Hit the Tone! Indie Rock

Ensucia tu guitarra y abraza la embriagadora esencia del indie (o rock alternativo, ya sabes) 

Indie puede significar muchas cosas, ¿a qué te refieres?

Pocos términos han provocado tantos ríos de tinta como indie. ¿Es simplemente una forma de hacer las cosas? ¿Llega a ser un género? ¿Comenzó siendo una cosa y ahora es otra? ¿Qué es indie y qué rock alternativo? ¿Resolverá el indie la crisis climática? ¿Está muerto o ni se crea ni se destruye y solo se transforma? Me temo, querido lector, que tendrás que buscar las respuestas en otro sitio. Aquí lo tenemos más o menos claro, nos referimos a un sonido muy concreto: el que pergeñaron bandas eminentemente americanas desde mediados los 80 alrededor de sellos pequeños que tuvieron relativas cotas de popularidad (Matador, Merge, K) y que tiene un pie en la Velvet, otro en la segunda oleada de punk americano y las orejas puestas en las 4B’s (Beatles, Byrds, Flying Burrito Brothers, Big Star).
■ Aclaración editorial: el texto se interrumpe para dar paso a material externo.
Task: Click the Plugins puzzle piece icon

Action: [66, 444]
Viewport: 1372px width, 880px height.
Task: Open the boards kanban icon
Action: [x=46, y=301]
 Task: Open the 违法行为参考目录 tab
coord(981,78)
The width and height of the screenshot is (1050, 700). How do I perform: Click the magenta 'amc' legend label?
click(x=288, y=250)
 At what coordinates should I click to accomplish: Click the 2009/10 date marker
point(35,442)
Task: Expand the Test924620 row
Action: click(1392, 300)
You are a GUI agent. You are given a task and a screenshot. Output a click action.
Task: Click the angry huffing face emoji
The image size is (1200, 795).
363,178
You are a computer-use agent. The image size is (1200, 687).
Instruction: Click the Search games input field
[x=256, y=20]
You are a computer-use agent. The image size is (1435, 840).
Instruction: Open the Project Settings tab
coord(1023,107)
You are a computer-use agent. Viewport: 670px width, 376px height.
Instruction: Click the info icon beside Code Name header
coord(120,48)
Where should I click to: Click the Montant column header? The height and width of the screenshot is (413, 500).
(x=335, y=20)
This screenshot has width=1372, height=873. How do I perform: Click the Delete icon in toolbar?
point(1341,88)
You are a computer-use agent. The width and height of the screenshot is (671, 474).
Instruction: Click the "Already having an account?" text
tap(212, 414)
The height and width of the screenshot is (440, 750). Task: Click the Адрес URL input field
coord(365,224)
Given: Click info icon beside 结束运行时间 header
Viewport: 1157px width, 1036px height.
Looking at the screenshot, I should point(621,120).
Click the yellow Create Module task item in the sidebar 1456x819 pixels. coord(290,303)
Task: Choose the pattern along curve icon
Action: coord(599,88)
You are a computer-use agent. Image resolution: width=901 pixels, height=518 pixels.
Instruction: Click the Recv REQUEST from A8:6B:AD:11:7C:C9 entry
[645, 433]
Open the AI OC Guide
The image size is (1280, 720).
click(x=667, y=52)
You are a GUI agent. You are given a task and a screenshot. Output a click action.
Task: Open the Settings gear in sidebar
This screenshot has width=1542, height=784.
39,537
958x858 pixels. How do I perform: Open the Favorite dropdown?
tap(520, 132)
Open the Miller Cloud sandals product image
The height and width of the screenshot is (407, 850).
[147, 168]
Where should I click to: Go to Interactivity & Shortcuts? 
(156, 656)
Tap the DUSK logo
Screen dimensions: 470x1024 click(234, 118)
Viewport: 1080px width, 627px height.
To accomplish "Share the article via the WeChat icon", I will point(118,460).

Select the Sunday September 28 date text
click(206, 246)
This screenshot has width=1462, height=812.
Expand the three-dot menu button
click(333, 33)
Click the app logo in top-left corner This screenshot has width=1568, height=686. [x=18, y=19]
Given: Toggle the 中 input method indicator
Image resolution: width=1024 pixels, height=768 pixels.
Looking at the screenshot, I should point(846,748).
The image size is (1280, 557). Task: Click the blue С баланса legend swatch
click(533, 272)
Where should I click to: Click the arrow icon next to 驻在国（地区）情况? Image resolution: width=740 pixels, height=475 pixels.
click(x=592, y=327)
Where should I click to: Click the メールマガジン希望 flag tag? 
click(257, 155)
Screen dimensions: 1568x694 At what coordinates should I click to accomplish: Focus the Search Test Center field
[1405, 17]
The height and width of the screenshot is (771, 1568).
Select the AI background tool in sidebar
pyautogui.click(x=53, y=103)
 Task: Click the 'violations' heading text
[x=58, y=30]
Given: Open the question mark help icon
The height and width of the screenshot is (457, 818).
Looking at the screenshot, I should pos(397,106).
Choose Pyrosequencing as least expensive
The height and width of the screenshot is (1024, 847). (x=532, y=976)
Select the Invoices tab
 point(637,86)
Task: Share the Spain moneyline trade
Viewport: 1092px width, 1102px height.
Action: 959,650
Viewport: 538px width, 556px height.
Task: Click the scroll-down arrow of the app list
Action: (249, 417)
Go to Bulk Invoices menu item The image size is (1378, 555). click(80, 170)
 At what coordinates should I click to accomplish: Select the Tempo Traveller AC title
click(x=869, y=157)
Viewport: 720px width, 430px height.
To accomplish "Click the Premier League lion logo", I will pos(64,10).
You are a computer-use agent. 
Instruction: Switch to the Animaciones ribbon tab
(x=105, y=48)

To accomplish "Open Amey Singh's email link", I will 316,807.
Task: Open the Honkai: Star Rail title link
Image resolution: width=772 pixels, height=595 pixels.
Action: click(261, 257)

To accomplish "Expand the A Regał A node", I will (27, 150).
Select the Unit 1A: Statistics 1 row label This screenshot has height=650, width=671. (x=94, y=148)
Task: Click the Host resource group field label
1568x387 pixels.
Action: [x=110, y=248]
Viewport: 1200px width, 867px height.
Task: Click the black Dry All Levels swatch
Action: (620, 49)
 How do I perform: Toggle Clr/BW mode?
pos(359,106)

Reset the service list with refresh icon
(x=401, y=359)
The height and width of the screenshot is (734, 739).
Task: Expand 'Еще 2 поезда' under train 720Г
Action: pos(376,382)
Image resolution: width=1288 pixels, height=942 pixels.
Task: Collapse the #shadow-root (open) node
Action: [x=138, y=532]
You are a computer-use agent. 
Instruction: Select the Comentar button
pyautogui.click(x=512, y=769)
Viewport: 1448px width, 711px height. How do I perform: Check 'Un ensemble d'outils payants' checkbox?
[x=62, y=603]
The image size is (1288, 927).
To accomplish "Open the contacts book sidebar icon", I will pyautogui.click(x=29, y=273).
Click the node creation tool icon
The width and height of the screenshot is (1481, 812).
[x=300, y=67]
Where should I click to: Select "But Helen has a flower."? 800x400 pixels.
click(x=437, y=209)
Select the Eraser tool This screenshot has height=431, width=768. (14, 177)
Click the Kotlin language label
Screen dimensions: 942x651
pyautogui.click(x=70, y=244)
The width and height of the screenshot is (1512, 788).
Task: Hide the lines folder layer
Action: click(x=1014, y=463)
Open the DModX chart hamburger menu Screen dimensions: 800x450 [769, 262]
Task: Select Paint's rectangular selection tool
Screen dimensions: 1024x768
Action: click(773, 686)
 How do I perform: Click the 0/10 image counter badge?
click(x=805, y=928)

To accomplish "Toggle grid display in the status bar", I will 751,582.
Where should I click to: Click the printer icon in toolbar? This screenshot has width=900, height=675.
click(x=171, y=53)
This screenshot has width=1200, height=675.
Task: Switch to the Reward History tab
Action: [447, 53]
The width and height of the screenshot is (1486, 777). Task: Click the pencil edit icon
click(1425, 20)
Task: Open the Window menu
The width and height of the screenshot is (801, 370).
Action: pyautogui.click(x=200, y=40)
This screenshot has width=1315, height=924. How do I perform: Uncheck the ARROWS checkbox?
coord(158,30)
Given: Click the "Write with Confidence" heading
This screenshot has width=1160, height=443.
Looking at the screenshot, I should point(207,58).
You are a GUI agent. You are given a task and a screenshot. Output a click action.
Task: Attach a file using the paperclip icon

Hablamos, claro, de bandas como Pavement, Sonic Youth, Dinosaur Jr., Yo la tengo o Pixies. Melodías prístinas y ciertamente naífs y querencia lo-fi, pero también distorsión, velocidad y contundencia. Esta mezcla de calma y tempestad es seguramente el rasgo más característico del sonido que buscamos. Un sonido que, hablando de guitarras, tendrás que generar especialmente desde los pedales y el amplificador. Pero bueno, a estas alturas ya lo sabes: cuenta hasta la forma de colgarse la guitarra. Así que saca las camisas de cuadros, no tardes tiempo en peinarte y canta como Lou Barlow: ¡Gimme indie rock!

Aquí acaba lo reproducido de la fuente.